*Passage to read:*
▼▼▼

Dynamic leader in the eye of a Junior Certificate storm

EDUCATION PROFILE: FOUR years ago, when then education minister Mary Hanafin dismissed a proposed overhaul of the Leaving Cert…

EDUCATION PROFILE:FOUR years ago, when then education minister Mary Hanafin dismissed a proposed overhaul of the Leaving Cert as a "Rolls Royce option", many wondered if the department and the curriculum review body were on the same page. The National Council for Curriculum and Assessment (NCCA) and its chief executive, Anne Looney, seemed at odds with the establishment in general and the minister in particular, writes LOUISE HOLDEN

Now the current Minister for Education, Batt O’Keeffe, has called for another review, this time of the Junior Cert, and Anne Looney will once again be called upon to put her vision of Irish education on the line. Times are tougher now. Is a trade-down the only option for Looney when she delivers her proposal next month?

“This review was not born yesterday,” says a source. “The process of reforming the Junior Certificate has been in train for many years – since before the recession. Senior figures in the department have been pushing for it.”

O’Keeffe is said to have identified the Junior Cert as a potential legacy, and is counting on Looney to bring about the kind of change that his name can be linked to in perpetuity. It’s a big challenge for the former religion teacher from Walkinstown.

READ MORE

However, Looney and the NCCA have been waiting for years for their chance to get stuck into the Junior Cycle programme. The arrival of O’Keeffe means that there is now the political will. The biggest hurdle has been cleared, but there are many more on the route to reform.

“There are conservative elements on the NCCA council – chiefly the unions and especially Asti, which opposes teacher-led examinations as a matter of principle,” says a source. Teacher-led exams would be key to a reformed Junior Cert, which would be designed to take the emphasis off a terminal State exam.

In the context of Junior Cert reform, the parties have been asked to “forget where they’re coming from,” according to an insider.

“Everyone has been asked to look at this from a 13-year-old’s point of view, rather than from the perspective of a teacher, parent or employer. There will

be issues on the industrial relations side, but I think people overestimate the resistance of teachers to reform. The real conservatives are the parents. They are the single biggest barrier to progress because middle-class parents in particular are so preoccupied with the points race.”

In this context, many parents view the Junior Cert as a necessary preparation for the Leaving Cert, regardless of the educational experience of the child or the possible fallout for non-academic students.

The Opposition is critical of the optics. “The Junior Cert reform programme is being presented as a cost-saving measure rather than a great leap forward,” says one. “The Leaving Cert is an international benchmark that we mess with at our peril. The Junior Cert is a preparation for the Leaving Cert.”

To those who regard the Junior Cert reform process as simply a cost-cutting measure, at least one participant in the review calls for perspective.

“If the Department halved its contribution to fee-paying schools like Blackrock College, it could pay for the Junior Cert twice over with the savings. The Junior Cert is not a plausible target on cost grounds.”

With all these currents pulling Looney under, how can she proceed with a credible reform package next month?

“I don’t think the NCCA will pull back from this challenge,” says a source. “There is a lot of evidence and a lot of support for reform. Anne is one of the most capable thinkers and managers in Irish education at any level. If anyone can pull this off, she can.”

▲▲▲

*Material provided:*
▼▼▼

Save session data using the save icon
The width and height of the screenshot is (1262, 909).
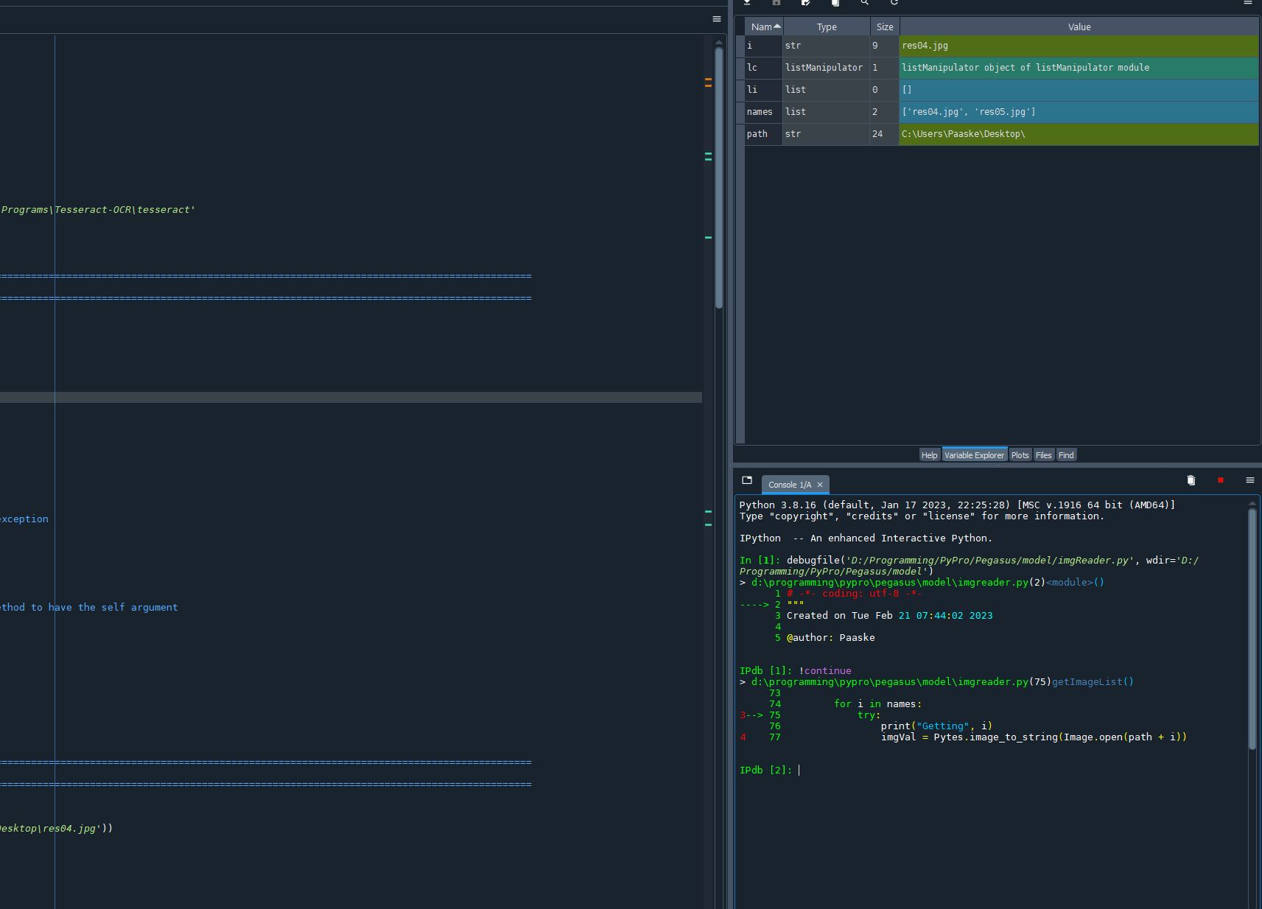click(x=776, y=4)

▲▲▲
▼▼▼

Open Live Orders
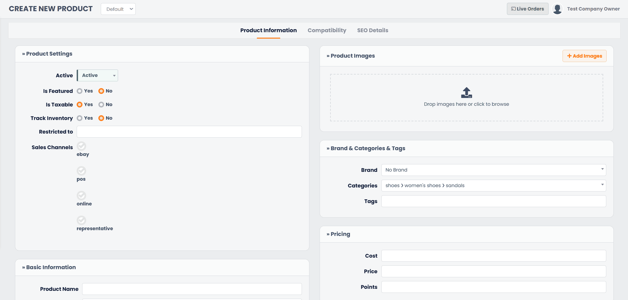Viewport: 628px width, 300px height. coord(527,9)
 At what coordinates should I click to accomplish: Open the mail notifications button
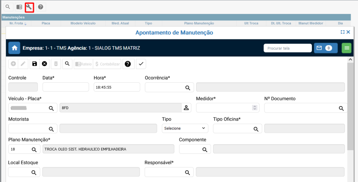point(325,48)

▲▲▲

*Problem to work on:*
Write down the part of the profile of Anne Looney from "The Opposition is" to "package next month?", word for word. You won't need the entries for anything here.

*Answer to this problem:*
The Opposition is critical of the optics. “The Junior Cert reform programme is being presented as a cost-saving measure rather than a great leap forward,” says one. “The Leaving Cert is an international benchmark that we mess with at our peril. The Junior Cert is a preparation for the Leaving Cert.”

To those who regard the Junior Cert reform process as simply a cost-cutting measure, at least one participant in the review calls for perspective.

“If the Department halved its contribution to fee-paying schools like Blackrock College, it could pay for the Junior Cert twice over with the savings. The Junior Cert is not a plausible target on cost grounds.”

With all these currents pulling Looney under, how can she proceed with a credible reform package next month?